New project being launched to benefit manatees in Southwest Florida

National Wildlife Federation partnering with Gulf Coast Community Foundation on habitat restoration and multilingual educational outreach to area residents and visitors

These are West Indian manatees. Image from a U.S. Fish and Wildife Service webpage banner

The National Wildlife Federation (NWF) and the Gulf Coast Community Foundation (Gulf Coast) have announced a new collaboration that focuses on a manatee habitat restoration project in the Warm Mineral Springs Creek and Salt Creek areas.

The organizations, in partnership, will provide multilingual education for community residents about the initiative, including a focus on human impacts to the springs system and manatee habitat, a news release explains. They plan updated and improved signage, one-on-one outreach and community meetings, informational brochures and social media efforts, the release says.

“The area in focus is in southern Sarasota County, where the mild, clear waters of Warm Mineral Spring connect to the Myakka River” and provide winter habitat for more than 100 manatees, the release points out. “In addition to the beloved threatened species using the area, the spring head is a tourist hub used by more than 100,000 visitors annually and is a key economic driver for the local region,” the release notes.

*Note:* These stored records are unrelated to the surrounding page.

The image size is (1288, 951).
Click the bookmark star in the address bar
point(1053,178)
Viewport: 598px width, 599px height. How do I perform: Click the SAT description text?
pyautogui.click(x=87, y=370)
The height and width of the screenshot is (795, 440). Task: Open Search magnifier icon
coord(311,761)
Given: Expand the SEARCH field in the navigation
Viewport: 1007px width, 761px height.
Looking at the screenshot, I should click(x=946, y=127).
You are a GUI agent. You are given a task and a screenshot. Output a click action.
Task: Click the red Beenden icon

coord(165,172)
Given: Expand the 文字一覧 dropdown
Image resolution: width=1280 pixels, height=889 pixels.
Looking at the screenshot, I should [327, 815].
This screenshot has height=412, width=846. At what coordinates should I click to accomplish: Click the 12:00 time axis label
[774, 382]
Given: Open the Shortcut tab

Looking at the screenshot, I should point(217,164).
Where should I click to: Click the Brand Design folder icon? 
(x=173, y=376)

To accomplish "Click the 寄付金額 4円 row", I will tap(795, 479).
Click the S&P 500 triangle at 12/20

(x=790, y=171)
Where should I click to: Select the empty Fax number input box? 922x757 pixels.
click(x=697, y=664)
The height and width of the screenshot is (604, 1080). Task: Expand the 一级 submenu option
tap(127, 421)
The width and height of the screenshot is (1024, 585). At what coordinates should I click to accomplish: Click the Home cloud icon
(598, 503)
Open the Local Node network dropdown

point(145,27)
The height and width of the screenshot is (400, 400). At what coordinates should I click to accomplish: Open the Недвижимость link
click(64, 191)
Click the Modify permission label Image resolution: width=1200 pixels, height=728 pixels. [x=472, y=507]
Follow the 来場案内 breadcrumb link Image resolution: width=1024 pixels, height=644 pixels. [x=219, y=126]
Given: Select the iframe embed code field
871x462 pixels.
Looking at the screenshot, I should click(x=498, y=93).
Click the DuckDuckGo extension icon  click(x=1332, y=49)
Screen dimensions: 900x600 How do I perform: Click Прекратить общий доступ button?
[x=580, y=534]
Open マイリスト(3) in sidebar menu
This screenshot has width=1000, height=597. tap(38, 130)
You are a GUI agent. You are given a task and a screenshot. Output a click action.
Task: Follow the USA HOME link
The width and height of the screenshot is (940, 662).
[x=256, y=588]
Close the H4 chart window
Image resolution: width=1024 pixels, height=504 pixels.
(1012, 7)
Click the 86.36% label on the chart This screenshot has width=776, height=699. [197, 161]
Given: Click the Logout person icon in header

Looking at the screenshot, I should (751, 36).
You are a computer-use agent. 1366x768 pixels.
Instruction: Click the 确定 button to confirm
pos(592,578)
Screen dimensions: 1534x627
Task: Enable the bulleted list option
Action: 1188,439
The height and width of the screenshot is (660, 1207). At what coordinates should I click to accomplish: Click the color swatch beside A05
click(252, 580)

“Unfortunately, over the years, Warm Mineral Springs Creek and Salt Creek have been degraded by sedimentation, erosion, debris — and human disturbance by local residents and tourists,” the release adds. A $3-million habitat restoration project led by Florida Fish and Wildlife Conservation Commission (FWC) “will address key habitat and community needs. However, to maintain the long-term benefits of the restoration work, communication and engagement with the local, diverse, and multilingual Eastern European community is essential,” the release points out.

“The National Wildlife Federation is delighted to partner with Gulf Coast Community Foundation on this important project,” said Jessica Bibza, senior specialist for wildlife policy in NWF’s Gulf restoration program, in the release. “By helping to connect the diverse local community with this effort to strengthen critical manatee habitat, we can improve outcomes not just for the manatees — but for the local residents, economy and the thousands of visitors that come to this area each year,” she added in the release.

“Florida is one of the most popular destinations in the world,” said Mark Pritchett, president and CEO of the Gulf Coast Community Foundation, in the release. “One of the biggest reasons people come to Florida is to experience our natural beauty. We are grateful for wonderful partners like the National Wildlife Federation who protect and restore critical wildlife habitats while teaching about the importance of our vanishing wildlife such as our gentle manatees,” Pritchett added in the release.